Your goal
Copy the entries between the line containing "537x316 pixels. Task: Click" and the line containing "[x=188, y=145]", inclusive, reproducing each line unchanged.

Material provided
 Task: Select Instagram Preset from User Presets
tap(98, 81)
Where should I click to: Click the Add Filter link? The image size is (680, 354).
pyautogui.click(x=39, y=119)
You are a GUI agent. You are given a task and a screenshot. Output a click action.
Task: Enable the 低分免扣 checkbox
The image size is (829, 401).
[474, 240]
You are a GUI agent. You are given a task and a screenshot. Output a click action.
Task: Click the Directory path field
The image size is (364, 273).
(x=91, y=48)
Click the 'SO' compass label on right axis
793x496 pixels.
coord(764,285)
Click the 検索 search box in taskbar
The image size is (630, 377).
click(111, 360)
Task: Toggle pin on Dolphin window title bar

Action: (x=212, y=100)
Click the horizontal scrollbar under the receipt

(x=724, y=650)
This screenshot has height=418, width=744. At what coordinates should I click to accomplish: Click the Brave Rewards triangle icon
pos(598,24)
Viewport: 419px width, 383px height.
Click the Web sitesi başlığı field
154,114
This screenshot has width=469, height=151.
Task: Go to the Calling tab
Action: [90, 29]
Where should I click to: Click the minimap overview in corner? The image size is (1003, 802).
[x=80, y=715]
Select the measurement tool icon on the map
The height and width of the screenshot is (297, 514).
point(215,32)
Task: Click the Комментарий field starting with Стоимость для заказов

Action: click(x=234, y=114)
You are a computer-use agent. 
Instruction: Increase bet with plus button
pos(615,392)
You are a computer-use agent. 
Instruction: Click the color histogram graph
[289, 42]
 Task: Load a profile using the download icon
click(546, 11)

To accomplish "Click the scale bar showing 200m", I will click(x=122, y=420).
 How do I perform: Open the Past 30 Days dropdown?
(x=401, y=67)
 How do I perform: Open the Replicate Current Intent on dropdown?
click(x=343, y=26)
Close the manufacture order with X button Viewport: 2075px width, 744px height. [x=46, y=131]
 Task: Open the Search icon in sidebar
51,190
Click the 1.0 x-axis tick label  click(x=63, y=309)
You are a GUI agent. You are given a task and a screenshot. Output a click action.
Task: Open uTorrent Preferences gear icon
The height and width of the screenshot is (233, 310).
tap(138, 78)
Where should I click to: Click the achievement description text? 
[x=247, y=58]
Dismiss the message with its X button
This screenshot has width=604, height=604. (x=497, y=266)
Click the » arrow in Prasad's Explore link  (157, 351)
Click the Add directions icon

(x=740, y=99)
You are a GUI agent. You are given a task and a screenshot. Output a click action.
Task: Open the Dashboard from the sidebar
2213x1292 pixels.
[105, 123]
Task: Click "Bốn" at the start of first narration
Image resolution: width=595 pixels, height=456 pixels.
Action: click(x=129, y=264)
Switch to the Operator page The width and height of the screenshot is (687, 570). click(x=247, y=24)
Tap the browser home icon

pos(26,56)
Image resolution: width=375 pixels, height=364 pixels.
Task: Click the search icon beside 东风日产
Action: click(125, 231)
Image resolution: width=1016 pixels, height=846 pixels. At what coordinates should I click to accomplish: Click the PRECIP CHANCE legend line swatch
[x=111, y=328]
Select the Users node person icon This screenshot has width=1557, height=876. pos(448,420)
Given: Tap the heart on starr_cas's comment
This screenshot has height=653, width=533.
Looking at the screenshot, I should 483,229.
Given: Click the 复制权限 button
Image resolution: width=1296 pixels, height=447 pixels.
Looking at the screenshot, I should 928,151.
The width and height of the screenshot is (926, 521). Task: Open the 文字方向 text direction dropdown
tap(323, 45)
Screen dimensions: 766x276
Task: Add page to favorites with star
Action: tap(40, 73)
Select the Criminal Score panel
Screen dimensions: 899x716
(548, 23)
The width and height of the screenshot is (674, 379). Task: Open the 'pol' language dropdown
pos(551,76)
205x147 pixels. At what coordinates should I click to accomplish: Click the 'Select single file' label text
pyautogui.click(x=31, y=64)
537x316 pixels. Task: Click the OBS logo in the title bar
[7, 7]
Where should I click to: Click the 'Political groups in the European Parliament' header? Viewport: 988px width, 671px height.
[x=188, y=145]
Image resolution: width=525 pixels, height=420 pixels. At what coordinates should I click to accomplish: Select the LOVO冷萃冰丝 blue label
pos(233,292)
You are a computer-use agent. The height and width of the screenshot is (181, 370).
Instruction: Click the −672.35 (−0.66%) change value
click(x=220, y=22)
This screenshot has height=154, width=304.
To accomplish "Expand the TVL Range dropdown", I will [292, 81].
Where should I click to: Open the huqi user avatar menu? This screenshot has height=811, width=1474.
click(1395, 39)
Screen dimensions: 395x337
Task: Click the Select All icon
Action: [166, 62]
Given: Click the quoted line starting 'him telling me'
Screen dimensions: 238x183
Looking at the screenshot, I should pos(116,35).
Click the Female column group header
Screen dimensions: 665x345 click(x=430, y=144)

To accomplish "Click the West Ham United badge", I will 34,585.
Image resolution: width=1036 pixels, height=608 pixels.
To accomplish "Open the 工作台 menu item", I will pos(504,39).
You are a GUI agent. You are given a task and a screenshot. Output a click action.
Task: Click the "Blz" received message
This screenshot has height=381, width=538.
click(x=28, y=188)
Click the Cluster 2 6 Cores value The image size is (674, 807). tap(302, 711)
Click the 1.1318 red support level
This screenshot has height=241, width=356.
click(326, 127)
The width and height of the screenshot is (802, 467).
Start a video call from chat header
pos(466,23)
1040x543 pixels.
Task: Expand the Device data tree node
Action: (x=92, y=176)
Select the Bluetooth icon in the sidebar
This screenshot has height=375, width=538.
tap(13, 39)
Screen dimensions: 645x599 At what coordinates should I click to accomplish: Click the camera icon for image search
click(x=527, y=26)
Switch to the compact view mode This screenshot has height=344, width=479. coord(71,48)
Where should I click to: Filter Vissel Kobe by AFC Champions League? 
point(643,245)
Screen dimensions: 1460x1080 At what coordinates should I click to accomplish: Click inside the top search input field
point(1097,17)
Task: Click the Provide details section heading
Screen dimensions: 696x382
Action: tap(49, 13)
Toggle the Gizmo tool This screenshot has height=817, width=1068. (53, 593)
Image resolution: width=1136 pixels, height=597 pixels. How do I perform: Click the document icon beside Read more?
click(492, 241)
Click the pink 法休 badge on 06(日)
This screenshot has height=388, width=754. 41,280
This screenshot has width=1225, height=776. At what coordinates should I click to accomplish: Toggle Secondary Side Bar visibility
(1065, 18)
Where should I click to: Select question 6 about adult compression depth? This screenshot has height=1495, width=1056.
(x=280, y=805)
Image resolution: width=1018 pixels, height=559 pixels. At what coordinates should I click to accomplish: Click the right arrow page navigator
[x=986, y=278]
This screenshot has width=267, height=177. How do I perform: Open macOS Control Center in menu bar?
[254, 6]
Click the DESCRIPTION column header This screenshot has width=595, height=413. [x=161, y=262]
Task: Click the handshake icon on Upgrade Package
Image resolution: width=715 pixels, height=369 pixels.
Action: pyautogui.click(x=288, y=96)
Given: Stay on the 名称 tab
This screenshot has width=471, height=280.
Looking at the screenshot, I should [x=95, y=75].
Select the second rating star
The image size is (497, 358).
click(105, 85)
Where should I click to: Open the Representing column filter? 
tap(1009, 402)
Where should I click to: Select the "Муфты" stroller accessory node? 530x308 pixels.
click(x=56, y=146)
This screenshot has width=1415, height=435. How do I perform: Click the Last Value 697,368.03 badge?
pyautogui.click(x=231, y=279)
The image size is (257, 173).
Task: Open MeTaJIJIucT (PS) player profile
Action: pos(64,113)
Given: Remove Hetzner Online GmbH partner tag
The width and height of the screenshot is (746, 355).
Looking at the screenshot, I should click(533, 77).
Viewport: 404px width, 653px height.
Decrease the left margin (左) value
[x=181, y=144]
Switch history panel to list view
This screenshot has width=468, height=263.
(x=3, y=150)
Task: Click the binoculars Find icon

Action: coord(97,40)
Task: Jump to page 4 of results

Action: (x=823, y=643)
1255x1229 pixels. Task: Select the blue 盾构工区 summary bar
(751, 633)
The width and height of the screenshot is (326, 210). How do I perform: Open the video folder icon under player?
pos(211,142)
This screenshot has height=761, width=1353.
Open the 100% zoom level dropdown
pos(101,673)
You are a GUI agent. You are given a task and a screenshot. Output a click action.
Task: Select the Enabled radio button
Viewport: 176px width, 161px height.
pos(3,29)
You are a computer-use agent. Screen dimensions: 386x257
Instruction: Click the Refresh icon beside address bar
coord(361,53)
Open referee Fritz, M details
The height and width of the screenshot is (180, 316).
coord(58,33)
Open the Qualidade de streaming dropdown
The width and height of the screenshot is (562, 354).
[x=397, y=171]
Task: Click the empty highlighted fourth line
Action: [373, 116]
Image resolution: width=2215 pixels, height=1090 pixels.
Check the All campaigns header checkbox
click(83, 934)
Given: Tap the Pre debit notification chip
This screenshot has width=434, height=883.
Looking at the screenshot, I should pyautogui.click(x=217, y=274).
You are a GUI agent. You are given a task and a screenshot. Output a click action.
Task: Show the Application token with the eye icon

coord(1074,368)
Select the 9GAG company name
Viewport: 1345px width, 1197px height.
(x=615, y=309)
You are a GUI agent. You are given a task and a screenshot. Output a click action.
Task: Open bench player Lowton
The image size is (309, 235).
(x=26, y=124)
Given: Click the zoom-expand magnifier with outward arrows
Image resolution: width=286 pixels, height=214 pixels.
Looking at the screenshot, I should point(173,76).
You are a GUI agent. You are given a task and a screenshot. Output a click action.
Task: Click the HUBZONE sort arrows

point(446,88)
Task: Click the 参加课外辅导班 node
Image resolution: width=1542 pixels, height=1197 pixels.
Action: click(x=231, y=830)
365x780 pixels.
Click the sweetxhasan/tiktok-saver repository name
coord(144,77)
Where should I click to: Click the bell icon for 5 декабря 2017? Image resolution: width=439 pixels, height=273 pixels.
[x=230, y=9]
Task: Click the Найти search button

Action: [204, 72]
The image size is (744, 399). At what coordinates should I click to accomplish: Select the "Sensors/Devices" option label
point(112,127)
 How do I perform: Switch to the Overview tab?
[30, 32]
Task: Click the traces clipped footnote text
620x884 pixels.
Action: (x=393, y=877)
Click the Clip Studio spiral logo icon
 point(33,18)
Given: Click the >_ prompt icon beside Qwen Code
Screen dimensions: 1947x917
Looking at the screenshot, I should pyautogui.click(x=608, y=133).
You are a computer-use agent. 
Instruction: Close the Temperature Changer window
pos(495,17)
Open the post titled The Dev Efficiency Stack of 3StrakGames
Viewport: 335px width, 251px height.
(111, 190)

Output for this exercise
537x316 pixels. Task: Click the OBS logo in the title bar
[7, 7]
Where should I click to: Click the 'Political groups in the European Parliament' header? Viewport: 988px width, 671px height.
[x=188, y=145]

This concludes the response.